The Trump Organization officially describes its new luxury golf resort in Qatar as a partnership with Saudi Arabia-based firm DarGlobal. However, DarGlobal is also partnering on the project with Qatari Diar, a firm that was established by the Qatari government-owned Investment Authority and is led by a Qatari government official.

“We are incredibly proud to expand the Trump brand into Qatar through this exceptional collaboration with Qatari Diar and Dar Global,” Eric Trump said in a statement.

The proximity of these deals to official presidential business raises urgent questions, and is part of a broader trend of Trump more brazenly disregarding what were once considered ethical norms.

During Trump’s first term, he ostensibly tried to distance himself from business interests while in office, pledging that control of the Trump Organization would be handed to his adult children and that he would have “no involvement whatsoever” in the business’s operations. He even signed an ethics agreement promising not to pursue new foreign deals during his presidency.

But Trump’s earlier pledge to avoid new foreign business entanglements has evaporated.

Trump’s earlier pledge to avoid new foreign business entanglements has evaporated.

The ethics agreement Trump signed upon his return to the White House opened the door to new international business ventures while Trump is in office, so long as the deals are not directly with foreign governments.
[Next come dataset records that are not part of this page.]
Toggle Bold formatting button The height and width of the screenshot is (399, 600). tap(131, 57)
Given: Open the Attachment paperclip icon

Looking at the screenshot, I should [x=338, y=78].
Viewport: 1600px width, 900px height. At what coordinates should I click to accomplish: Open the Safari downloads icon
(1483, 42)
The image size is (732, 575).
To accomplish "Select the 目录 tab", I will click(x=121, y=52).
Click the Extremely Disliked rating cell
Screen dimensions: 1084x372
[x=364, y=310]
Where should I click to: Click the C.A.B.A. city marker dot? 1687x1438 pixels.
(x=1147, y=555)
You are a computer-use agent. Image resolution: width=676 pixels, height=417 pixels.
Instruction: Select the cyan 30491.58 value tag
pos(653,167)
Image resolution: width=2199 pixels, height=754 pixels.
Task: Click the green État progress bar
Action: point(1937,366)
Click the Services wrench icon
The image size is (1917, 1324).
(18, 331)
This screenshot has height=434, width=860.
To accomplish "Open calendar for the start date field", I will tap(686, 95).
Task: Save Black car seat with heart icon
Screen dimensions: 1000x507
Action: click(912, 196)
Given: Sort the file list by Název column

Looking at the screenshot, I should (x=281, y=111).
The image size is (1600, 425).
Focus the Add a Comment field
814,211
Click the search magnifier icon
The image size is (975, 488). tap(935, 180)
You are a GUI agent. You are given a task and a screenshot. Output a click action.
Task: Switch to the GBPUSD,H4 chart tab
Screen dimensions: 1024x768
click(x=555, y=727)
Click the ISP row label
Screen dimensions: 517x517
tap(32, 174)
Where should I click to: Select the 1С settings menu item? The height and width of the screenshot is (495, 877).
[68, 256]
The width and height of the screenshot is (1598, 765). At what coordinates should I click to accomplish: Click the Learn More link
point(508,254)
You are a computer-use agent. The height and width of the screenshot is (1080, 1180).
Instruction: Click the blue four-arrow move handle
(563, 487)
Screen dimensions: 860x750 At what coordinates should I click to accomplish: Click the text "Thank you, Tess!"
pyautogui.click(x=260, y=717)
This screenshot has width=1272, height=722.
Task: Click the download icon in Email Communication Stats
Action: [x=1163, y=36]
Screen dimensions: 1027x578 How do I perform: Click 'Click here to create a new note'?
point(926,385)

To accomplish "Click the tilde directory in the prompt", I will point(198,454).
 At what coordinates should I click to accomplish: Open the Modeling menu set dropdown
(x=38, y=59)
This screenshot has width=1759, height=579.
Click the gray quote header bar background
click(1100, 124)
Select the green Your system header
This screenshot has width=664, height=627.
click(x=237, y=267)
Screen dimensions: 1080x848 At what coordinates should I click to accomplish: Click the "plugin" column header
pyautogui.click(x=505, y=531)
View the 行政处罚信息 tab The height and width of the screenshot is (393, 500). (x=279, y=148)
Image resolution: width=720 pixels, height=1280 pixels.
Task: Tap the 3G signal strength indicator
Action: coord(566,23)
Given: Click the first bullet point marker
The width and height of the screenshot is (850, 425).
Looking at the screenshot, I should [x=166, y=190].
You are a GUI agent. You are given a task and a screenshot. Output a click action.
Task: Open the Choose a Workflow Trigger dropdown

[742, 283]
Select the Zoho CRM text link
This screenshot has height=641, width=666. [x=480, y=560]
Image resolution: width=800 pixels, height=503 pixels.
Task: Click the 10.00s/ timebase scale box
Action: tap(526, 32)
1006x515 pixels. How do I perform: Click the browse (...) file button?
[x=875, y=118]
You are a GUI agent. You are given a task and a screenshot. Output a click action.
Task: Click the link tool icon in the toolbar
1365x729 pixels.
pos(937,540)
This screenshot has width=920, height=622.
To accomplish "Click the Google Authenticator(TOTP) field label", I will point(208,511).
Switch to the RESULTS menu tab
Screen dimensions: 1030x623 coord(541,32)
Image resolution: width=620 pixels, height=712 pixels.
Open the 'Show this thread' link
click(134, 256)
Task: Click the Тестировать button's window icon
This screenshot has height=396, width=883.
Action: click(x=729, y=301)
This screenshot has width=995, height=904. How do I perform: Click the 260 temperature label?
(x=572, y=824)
This leaves open a glaring loophole for deals with firms and individuals closely tied or even partnering at arms length with foreign governments, such as Trump’s Qatari project.

Since Trump’s business ventures could appear to be as an informal channel to curry favor or signal alignment, the risks aren’t merely reputational.

The emoluments clause exists to prevent federal officeholders from accepting benefits from foreign states without congressional approval. While lawsuits invoking the clause were dismissed after Trump’s first term ended, the concerns that drove them remain unresolved and largely unaddressed in the current administration.

From Doha and Dubai to Doonbeg and Aberdeenshire, Trump’s second term is reshaping what diplomacy looks like when the president is also the proprietor.

The lines haven’t just blurred. They’re being redrawn — and Trump is the one holding the pen.